O diagnóstico é clínico, feito mais comumente por neuropediatras ou psiquiatras infantis. Podem ser utilizados alguns questionários para ajudar no diagnóstico. Mas, este não é um diagnóstico fácil algumas vezes, pois há casos mais típicos e outros não.
O grande problema de uma criança com déficit de atenção é que, ao longo do tempo, ela vai acreditando que é incapaz de realizar tarefas, que é “burra” ( como acaba sendo chamada muitas vezes), que não presta atenção, que só atrapalha a classe, que incomoda. Isto faz com que sua autoestima despenque. E, sem tratamento, crescerá com este pensamento, chegando á adolescência desta forma. Na adolescência, fase em que gostar de si mesmo já é difícil, com este passado, é quase impossível. E, muitas vezes, drogas ou comportamentos perigosos tomam conta do jovem. Além disto, o uso de cocaína melhora os sintomas de TDAH, pela própria ação da droga em certas regiões do cérebro.

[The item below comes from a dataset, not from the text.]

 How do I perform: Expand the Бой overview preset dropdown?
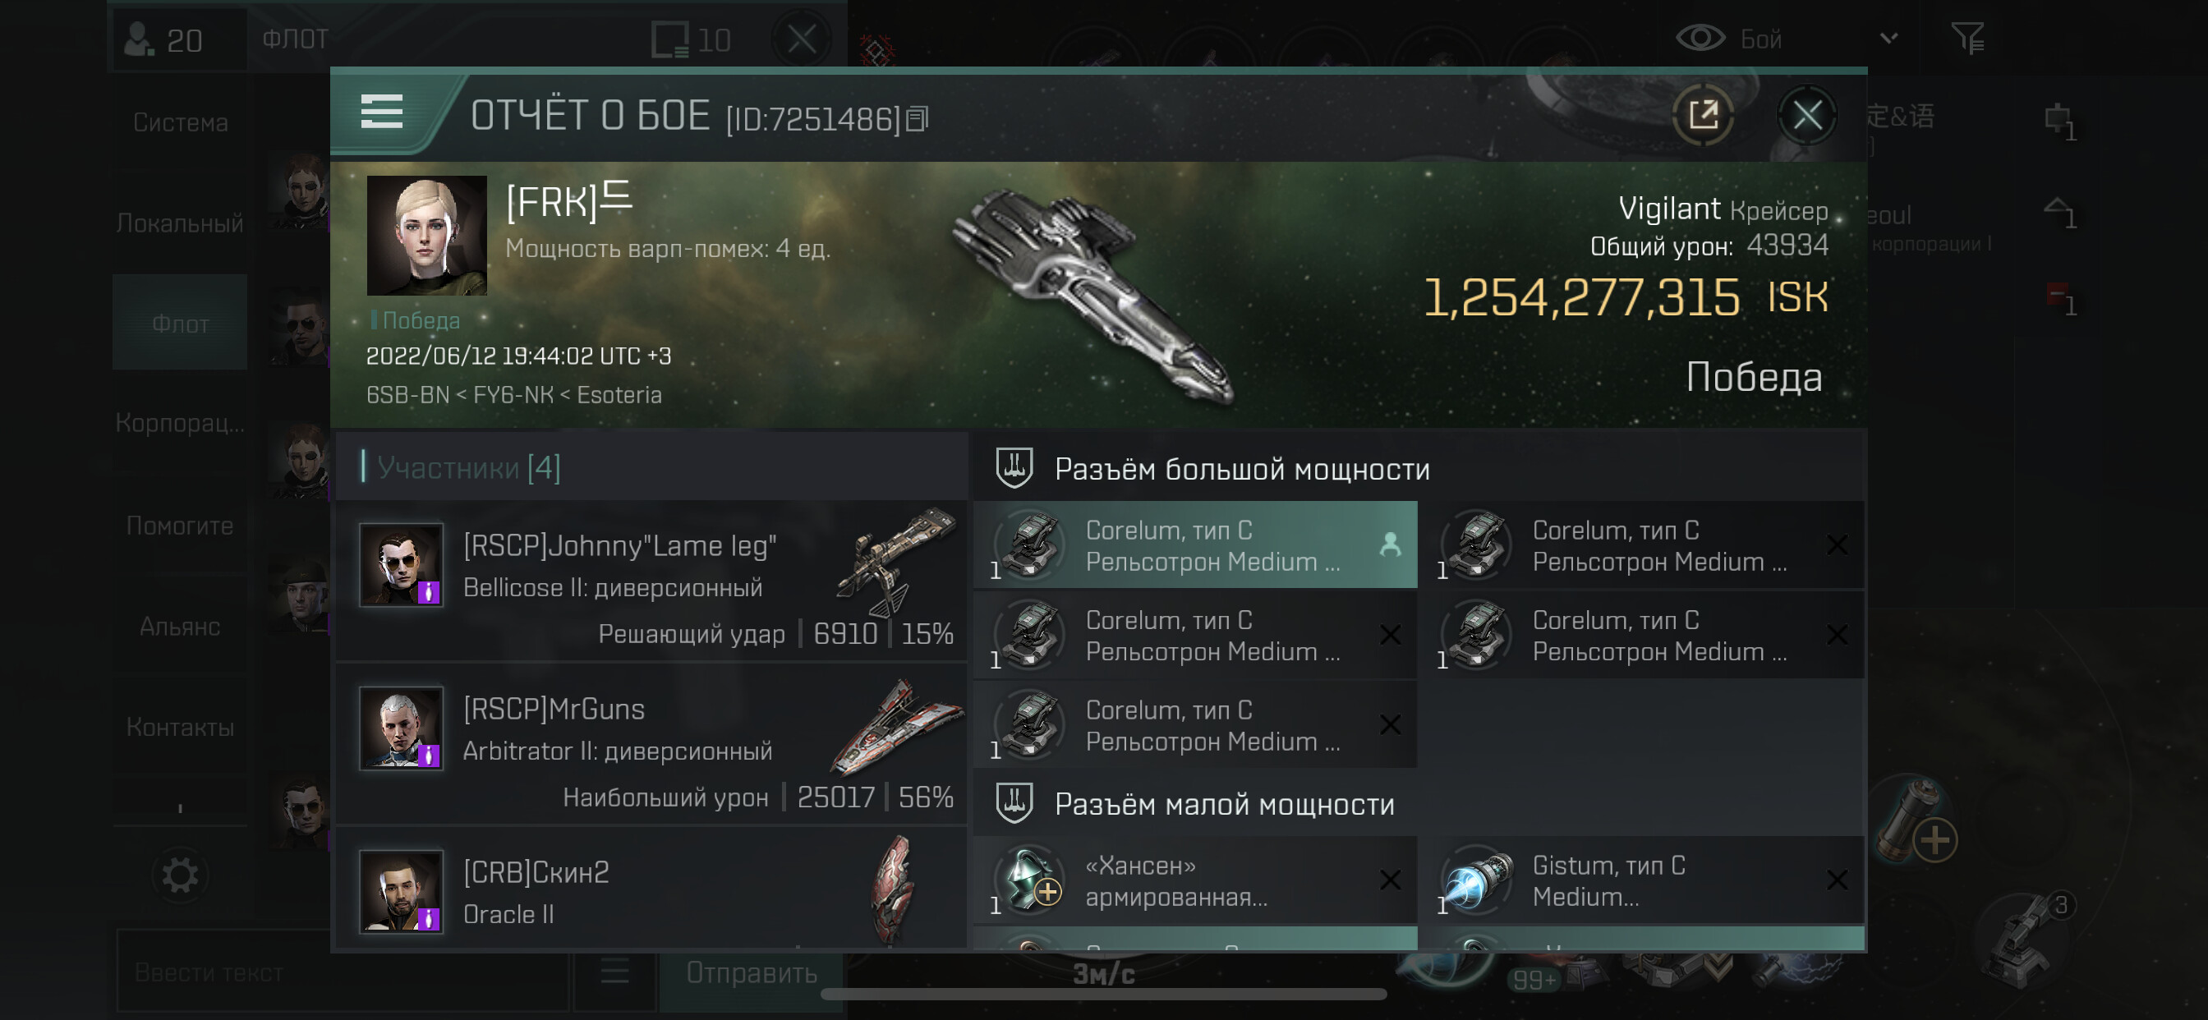[x=1888, y=39]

Uma vez feito o diagnóstico, o TDAH é tratado com drogas estimulantes. Pode parecer contraditório, tratar hiperatividade com estimulantes, mas a ação do medicamento se dará justamente no estímulo do “filtro” cerebral, o que ajuda a manter a atenção. A melhora costuma ser dramática em termos de aproveitamento escolar e comportamento. O metilfenidato ( Ritalina é seu nome comercial) é a droga mais utilizada hoje em dia.
Não há até o momento, critérios diagnósticos para crianças menores de seis anos de idade. Apesar disto, o periódico Journal of the American Medical Association publicou em 2000 que o número de drogas psicotrópicas prescritas para crianças de dois a quatro anos triplicou de 1991 a 1995!
Prescrever drogas para hiperatividade para crianças de três anos de idade me parece extremamente exagerado, pois crianças de três anos estão descobrindo o mundo e, se há um momento na vida para ser hiperativo, este é o momento.